Trois types de virus peuvent opérer sur un ordinateur : « La première famille de risque consiste tout simplement à rendre inopérant le système. Je dirais que c'est la moins dangereuse : il vous suffit d'avoir une sauvegarde, de la recharger et vous n'avez plus de problème », détaille Rémy Février, ancien officier supérieur de la gendarmerie, maître de conférence au Cnam, spécialiste en intelligence économique et sécurité des systèmes d'information. Deuxième grande famille de risques, le ver qui, lorsqu'il a trouvé un réseau, s'y diffuse : « Il peut très bien envoyer des instructions aux automates en leur demandant de faire l'inverse de ce pour quoi ils sont programmés », avec des conséquences désastreuses, dès lors, sur les sites logistiques mécanisés. Lié à l'espionnage économique, les « chevaux de Troie » vont, pour leur part, faire deux choses : « Tout d'abord ouvrir un canal depuis votre ordinateur via une borne Wifi ou un câble RJ45 vers l'ordinateur du pirate. Et ensuite, grâce à un keylogger, enregistrer tout ce que vous tapez sur votre clavier et l'envoyer à intervalles réguliers dans le canal qui vient d'être créé précédemment », détaille Rémy Février. Derrière ces actes malveillants, qui trouve-t-on ? La menace cyber est aujourd'hui polymorphe : il peut s'agir d'activistes, de mafias, de terroristes, voire d'États. Dans la sphère économique, les concurrents peuvent également devenir cyber-attaquants, faisant appel à des officines pour lancer leurs attaques.

La supply chain impactée

« Quel a été l'impact des cyber-attaques sur votre business ? ». À cette question, posée aux membres du Cesin, 59 % indiquent avoir subi des répercussions, 26 % parlent d'un ralentissement de la production pendant une période significative, 23 % indiquent une indisponibilité du site Internet pendant une période significative, 12 % un retard sur la livraison auprès des clients, 11 % une perte de chiffre d'affaires et 9 % un arrêt de la production pendant une période significative. Les attaques viennent donc parfois directement toucher le coeur de l'activité de l'entreprise, se répercutant de bout en bout de la chaîne logistique. Si la logique adoptée aujourd'hui de « security by design » consiste à se préoccuper de sécurité dès la conception du logiciel, ce n'est pas le cas des systèmes de contrôle et d'acquisition de données (Scada : Supervisory control and data acquisition) vieux de dix à quinze ans mais toujours en activité, qui cohabitent avec de nouveaux systèmes très ouverts.

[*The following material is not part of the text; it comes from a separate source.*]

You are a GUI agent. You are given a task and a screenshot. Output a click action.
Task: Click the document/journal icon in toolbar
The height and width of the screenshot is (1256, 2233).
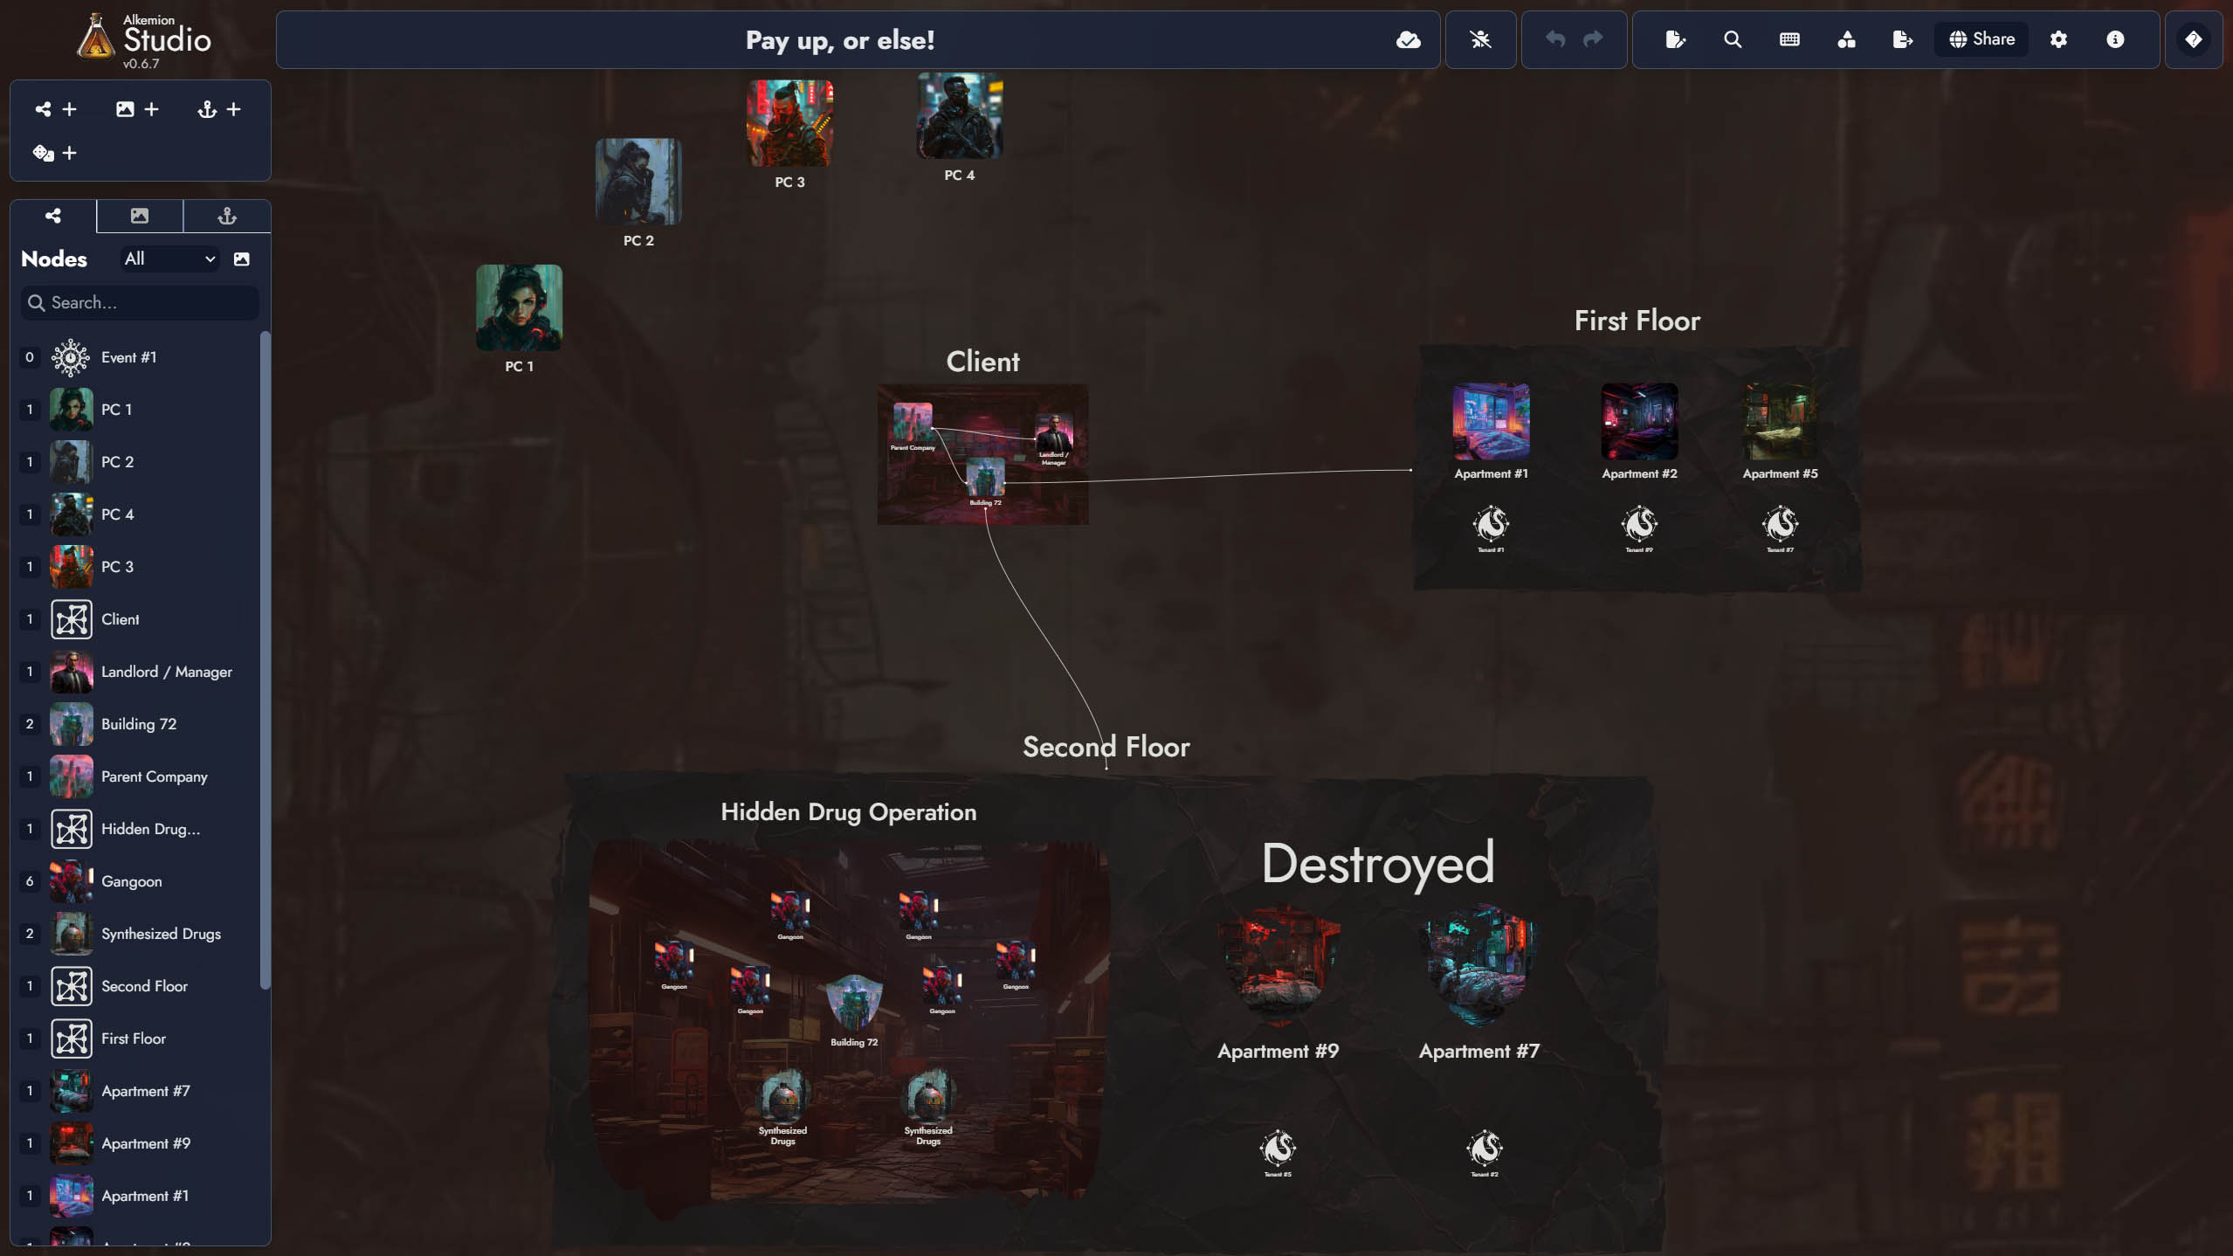pos(1675,38)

Une cohabitation forcée créatrice de failles de sécurité en puissance et qui vient toucher tous les environnements industriels. « Historiquement, la partie informatique dédiée aux automates qui gérait les chaînes de production était distincte de l'informatique bureautique classique comprenant les e-mails et la navigation internet. Or, avec les progrès de l'informatique industrielle, les nouvelles générations d'automates sont devenues de plus en plus connectées et utilisent dorénavant les mêmes réseaux car il est intéressant de pouvoir piloter ces centrales à distance en utilisant un accès internet classique », explique Emmanuel Gras, cofondateur et CEO d'Alsid, membre du Cesin. Les deux systèmes agissent alors en commun : d'un côté l'informatique bureautique classique, habilitée à parer de nombreux attaquants avec des systèmes de sécurité robuste et de l'autre, les systèmes industriels avec leur niveau de sécurité datant des années 90 qui vivaient quasiment en autarcie jusqu'alors. « Ils se sont retrouvé d'un coup exposés à un niveau de menaces très élevé face à des acteurs malveillants dotés d'un haut niveau de compétence, observe Emmanuel Gras. C'est ce qui s'est passé dans le cas de Saint-Gobain et Renault où il s'agit d'une attaque informatique sur de la bureautique classique qui a complétement dérapé et qui, par effet de bord, a paralysé des chaînes de montage et de distribution parce que cellesci étaient interconnectées ». Si ces interactions constantes des systèmes informatiques jouent en faveur de la performance globale des sociétés, elles sont aussi pourvoyeuses de failles en puissance qu'il s'agit pour elles d'appréhender et de gérer finement.